Isn't living in the countryside and being near health facilities and an international airport kind of a difficult thing to do?


----------



## baregil (Apr 7, 2013)

From where I live in Yucatan, _a small Maya Indian town named Tekom_ Valladolid, the 2nd city in the State is 15 minutes away; Mérida city and Cancun are 1 hour and 45 minutes driving. Tulúm is one hour away. So you decide if this is near or far. I guess all depends upon your health condition and requirements. A senior lady whom lives in my farm compound, just broke her hip and she hired a smart and skilled married young Maya woman to help with cleaning, cooking and washing (6 hours per, day 7 days a week), for 10 dollars per day. 
We designed fresh and thoroughly ventilated thatched roofed bungalows according with bio-climatic principles and have been able to lower the outside temperature 15 degrees Celsius. No need of air conditioning at all. We recycle everything and have a compost for human and dog feces which, we later use as fertilizer for the fruit orchard where we have 17 different fruit trees. We grow our veggies in a covered green house.
We pay bi-monthly 200 pesos for electricity for each bungalow . The water is free since we perforated our own deep well (42 meters deep). We didn't apply for a construction permit and neither for a well permit. We seat above the biggest aquifer in the country. 
I will not tell you how much we paid for 12,000 square meters of land because you may think I am a liar and exaggerating.


----------



## johnmex (Nov 30, 2010)

baregil said:


> From where I live in Yucatan, _a small Maya Indian town named Tekom_ Valladolid, the 2nd city in the State is 15 minutes away; Mérida city and Cancun are 1 hour and 45 minutes driving. Tulúm is one hour away. So you decide if this is near or far. I guess all depends upon your health condition and requirements. A senior lady whom lives in my farm compound, just broke her hip and she hired a smart and skilled married young Maya woman to help with cleaning, cooking and washing (6 hours per, day 7 days a week), for 10 dollars per day.
> We designed fresh and thoroughly ventilated thatched roofed bungalows according with bio-climatic principles and have been able to lower the outside temperature 15 degrees Celsius. No need of air conditioning at all. We recycle everything and have a compost for human and dog feces which, we later use as fertilizer for the fruit orchard where we have 17 different fruit trees. We grow our veggies in a covered green house.
> We pay bi-monthly 200 pesos for electricity for each bungalow . The water is free since we perforated our own deep well (42 meters deep). We didn't apply for a construction permit and neither for a well permit. We seat above the biggest aquifer in the country.
> I will not tell you how much we paid for 12,000 square meters of land because you may think I am a liar and exaggerating.

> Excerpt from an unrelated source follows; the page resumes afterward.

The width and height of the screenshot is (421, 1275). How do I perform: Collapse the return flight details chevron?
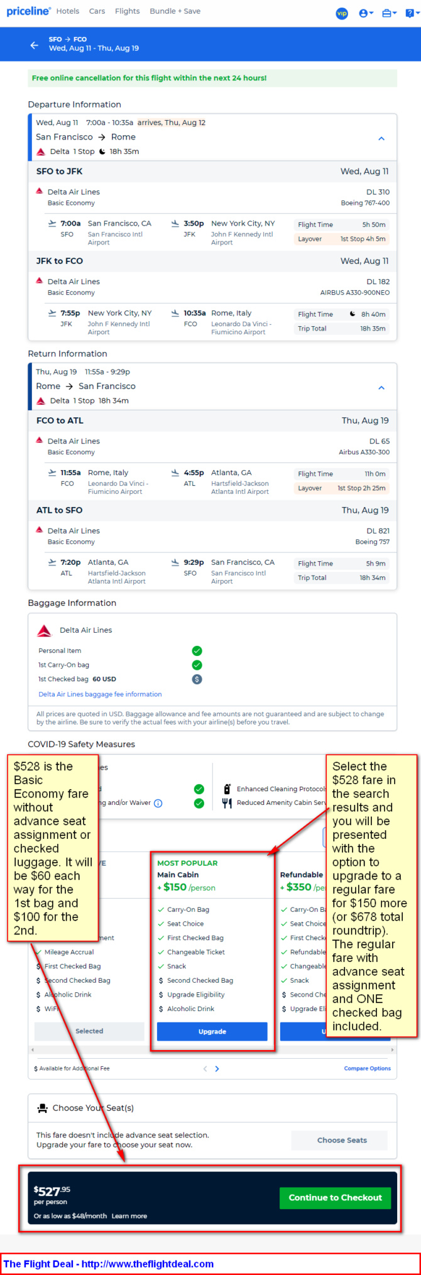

By not applying for a construction permit you have probably violated local zoning laws, probably not a big deal. By not applying for a well permit you have violated federal law, a very big deal. The CNA is getting very serious about illegal wells. I hope your pockets are deeper than the well....


----------



## baregil (Apr 7, 2013)

I did not apply for such permits because I didn't have to. The local authorities were well aware of what I was doing and never bothered me. In a Mayan village nobody is required to apply for such permits; one just builds and that's it. Because we are on top of the biggest aquifer (hence the cenotes), you dig 12 meters and find water. In any other Mexican State underground wells are strictly regulated, not where I am. Besides, I am a Mexican national and not a frightened foreigner


----------



## johnmex (Nov 30, 2010)

The laws pertaining to wells have recently been changed with the CNA taking control of ALL wells in Mexico. Be careful who you tell you have a non-regulated well...


----------



## vantexan (Sep 4, 2011)

baregil said:


> We designed fresh and thoroughly ventilated thatched roofed bungalows according with bio-climatic principles and have been able to lower the outside temperature 15 degrees Celsius. No need of air conditioning at all.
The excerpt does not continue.